STATED EXERCISE:
Rewrite the data below, replacing "Screen dimensions" with "Display size" wherever it occurs and leaving everything else unchanged.
---*---
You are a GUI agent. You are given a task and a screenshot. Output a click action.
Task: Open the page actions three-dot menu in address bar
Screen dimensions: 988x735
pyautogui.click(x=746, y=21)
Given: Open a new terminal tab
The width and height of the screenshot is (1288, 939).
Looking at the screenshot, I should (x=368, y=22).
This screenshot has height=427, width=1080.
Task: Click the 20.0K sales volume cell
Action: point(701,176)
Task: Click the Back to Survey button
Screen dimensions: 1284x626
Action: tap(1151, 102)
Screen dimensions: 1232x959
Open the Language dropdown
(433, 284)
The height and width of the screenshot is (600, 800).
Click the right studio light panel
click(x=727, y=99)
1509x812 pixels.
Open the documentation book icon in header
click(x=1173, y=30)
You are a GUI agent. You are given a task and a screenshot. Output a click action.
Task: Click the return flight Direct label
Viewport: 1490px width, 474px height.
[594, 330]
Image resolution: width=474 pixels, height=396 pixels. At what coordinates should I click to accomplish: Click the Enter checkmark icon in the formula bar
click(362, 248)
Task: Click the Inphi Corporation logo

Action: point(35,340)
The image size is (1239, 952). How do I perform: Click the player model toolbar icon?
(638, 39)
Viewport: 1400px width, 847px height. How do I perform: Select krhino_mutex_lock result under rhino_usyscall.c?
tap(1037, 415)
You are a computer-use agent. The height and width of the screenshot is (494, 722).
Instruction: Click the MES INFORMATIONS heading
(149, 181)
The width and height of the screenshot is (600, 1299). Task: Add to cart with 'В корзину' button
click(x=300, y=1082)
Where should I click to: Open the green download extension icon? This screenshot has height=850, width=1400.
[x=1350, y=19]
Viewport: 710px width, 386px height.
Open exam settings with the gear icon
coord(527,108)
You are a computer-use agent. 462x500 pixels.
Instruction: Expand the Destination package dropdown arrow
---*---
RESULT OF THIS EXERCISE:
You are a GUI agent. You are given a task and a screenshot. Output a click action.
Task: Open the page actions three-dot menu in address bar
Display size: 988x735
pyautogui.click(x=746, y=21)
Given: Open a new terminal tab
The width and height of the screenshot is (1288, 939).
Looking at the screenshot, I should (x=368, y=22).
This screenshot has height=427, width=1080.
Task: Click the 20.0K sales volume cell
Action: point(701,176)
Task: Click the Back to Survey button
Display size: 1284x626
Action: tap(1151, 102)
Display size: 1232x959
Open the Language dropdown
(433, 284)
The height and width of the screenshot is (600, 800).
Click the right studio light panel
click(x=727, y=99)
1509x812 pixels.
Open the documentation book icon in header
click(x=1173, y=30)
You are a GUI agent. You are given a task and a screenshot. Output a click action.
Task: Click the return flight Direct label
Viewport: 1490px width, 474px height.
[594, 330]
Image resolution: width=474 pixels, height=396 pixels. At what coordinates should I click to accomplish: Click the Enter checkmark icon in the formula bar
click(362, 248)
Task: Click the Inphi Corporation logo

Action: point(35,340)
The image size is (1239, 952). How do I perform: Click the player model toolbar icon?
(638, 39)
Viewport: 1400px width, 847px height. How do I perform: Select krhino_mutex_lock result under rhino_usyscall.c?
tap(1037, 415)
You are a computer-use agent. The height and width of the screenshot is (494, 722).
Instruction: Click the MES INFORMATIONS heading
(149, 181)
The width and height of the screenshot is (600, 1299). Task: Add to cart with 'В корзину' button
click(x=300, y=1082)
Where should I click to: Open the green download extension icon? This screenshot has height=850, width=1400.
[x=1350, y=19]
Viewport: 710px width, 386px height.
Open exam settings with the gear icon
coord(527,108)
You are a computer-use agent. 462x500 pixels.
Instruction: Expand the Destination package dropdown arrow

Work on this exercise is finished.